TASK STATEMENT
Drop every picture and give the entries back exactly.

MATERIAL TO PROCESS
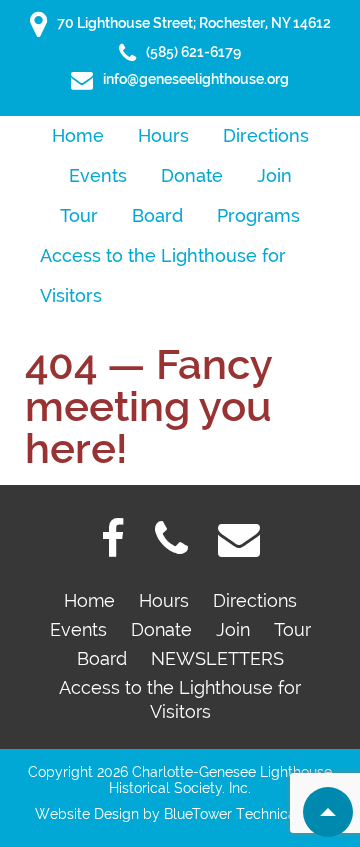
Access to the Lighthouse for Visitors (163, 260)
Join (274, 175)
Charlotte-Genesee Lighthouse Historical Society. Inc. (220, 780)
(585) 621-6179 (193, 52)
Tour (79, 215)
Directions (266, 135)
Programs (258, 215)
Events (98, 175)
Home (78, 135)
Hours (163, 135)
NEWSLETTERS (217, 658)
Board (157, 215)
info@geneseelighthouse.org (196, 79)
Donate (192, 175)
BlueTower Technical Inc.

SOLUTION BELOW
Access to the Lighthouse for Visitors (163, 260)
Join (274, 175)
Charlotte-Genesee Lighthouse Historical Society. Inc. (220, 780)
(585) 621-6179 (193, 52)
Tour (79, 215)
Directions (266, 135)
Programs (258, 215)
Events (98, 175)
Home (78, 135)
Hours (163, 135)
NEWSLETTERS (217, 658)
Board (157, 215)
info@geneseelighthouse.org (196, 79)
Donate (192, 175)
BlueTower Technical Inc.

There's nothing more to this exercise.